John Nelson Hyde arrived in India in 1892 as a Presbyterian missionary with a stammer and a quiet manner that made people wonder whether he was cut out for the work. For years, his results were modest. Then something shifted.
The Fast That Changed Everything
In 1904, Hyde withdrew to a secluded room before the annual Sialkot Convention in Punjab. He fasted and prayed for thirty days straight. Friends who checked on him found him on his face, weeping, unable to speak about anything except the people he was interceding for. He ate almost nothing. He slept in fragments. The rest of the time, he prayed.

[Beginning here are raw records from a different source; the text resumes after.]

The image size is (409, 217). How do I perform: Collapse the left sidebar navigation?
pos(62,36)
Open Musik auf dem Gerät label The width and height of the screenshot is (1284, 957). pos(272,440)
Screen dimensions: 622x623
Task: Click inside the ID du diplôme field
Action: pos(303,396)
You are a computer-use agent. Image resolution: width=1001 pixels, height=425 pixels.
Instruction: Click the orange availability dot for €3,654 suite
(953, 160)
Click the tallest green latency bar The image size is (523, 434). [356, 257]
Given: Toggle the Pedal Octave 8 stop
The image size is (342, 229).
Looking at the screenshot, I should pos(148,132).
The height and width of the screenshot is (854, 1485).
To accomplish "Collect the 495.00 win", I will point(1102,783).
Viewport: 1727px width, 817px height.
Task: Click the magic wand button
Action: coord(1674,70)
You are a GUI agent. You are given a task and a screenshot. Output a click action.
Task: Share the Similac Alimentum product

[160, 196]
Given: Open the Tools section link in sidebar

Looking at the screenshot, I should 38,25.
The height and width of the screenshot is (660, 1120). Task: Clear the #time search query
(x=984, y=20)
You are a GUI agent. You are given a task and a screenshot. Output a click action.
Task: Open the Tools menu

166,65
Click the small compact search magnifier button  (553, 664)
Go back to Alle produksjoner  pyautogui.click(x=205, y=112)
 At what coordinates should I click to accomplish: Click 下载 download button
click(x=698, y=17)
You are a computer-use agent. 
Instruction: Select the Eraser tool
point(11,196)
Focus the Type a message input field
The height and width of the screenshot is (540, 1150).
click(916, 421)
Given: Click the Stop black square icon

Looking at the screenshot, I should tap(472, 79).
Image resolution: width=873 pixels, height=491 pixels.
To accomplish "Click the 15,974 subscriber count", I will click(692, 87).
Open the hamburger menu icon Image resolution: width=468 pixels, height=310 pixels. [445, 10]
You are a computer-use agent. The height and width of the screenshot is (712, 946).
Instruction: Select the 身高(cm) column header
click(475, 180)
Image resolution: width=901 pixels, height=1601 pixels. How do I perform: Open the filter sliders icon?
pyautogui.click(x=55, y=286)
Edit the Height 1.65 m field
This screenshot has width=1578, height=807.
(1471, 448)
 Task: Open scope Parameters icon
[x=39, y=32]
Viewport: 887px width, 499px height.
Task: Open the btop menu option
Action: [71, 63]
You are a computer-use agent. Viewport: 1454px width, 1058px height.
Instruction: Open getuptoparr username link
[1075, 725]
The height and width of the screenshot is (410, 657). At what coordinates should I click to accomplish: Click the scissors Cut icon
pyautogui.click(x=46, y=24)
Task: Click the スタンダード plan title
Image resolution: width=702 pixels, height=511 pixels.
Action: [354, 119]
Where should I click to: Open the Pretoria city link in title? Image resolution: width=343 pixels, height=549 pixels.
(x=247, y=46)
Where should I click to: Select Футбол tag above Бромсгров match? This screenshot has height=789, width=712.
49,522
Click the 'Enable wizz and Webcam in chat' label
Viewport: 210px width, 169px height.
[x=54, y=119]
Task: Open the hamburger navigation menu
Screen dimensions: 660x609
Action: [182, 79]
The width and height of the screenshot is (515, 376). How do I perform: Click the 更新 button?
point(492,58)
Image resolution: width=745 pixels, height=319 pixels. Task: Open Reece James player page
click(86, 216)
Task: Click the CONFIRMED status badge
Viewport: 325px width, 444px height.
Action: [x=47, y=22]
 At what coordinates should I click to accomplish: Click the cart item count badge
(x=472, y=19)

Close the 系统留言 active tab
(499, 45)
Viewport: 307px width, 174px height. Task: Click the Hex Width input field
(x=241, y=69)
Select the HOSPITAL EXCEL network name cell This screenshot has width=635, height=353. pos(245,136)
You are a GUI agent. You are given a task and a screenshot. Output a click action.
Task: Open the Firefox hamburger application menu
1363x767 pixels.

When the convention began, Hyde walked in and the atmosphere was already different. People began confessing sins openly. Pastors who had been going through the motions broke down and recommitted their lives. By the end of the meetings, what historians now call the Sialkot Revival was underway.
One Soul a Day
During the following year, Hyde set himself to pray for one soul a day to come to faith. He fasted regularly, sometimes for days at a time. By the end of 1905, over four hundred people had come to faith through his ministry — more than one per day. The next year, he asked God for two souls a day. Then four.
His body paid the price. A doctor who examined Hyde later found that his heart had physically shifted position in his chest from the intensity of his prayer life. He died at age forty-seven, worn out but radiant.
What This Means for You
Hyde's story is not a prescription to wreck your health. It is a portrait of what happens when someone decides that the spiritual breakthrough matters more than comfort. His fasting was not a technique — it was an expression of desperation. And God honoured that desperation with a movement that transformed an entire region. Sometimes the thing standing between you and the breakthrough is simply the willingness to set everything else aside.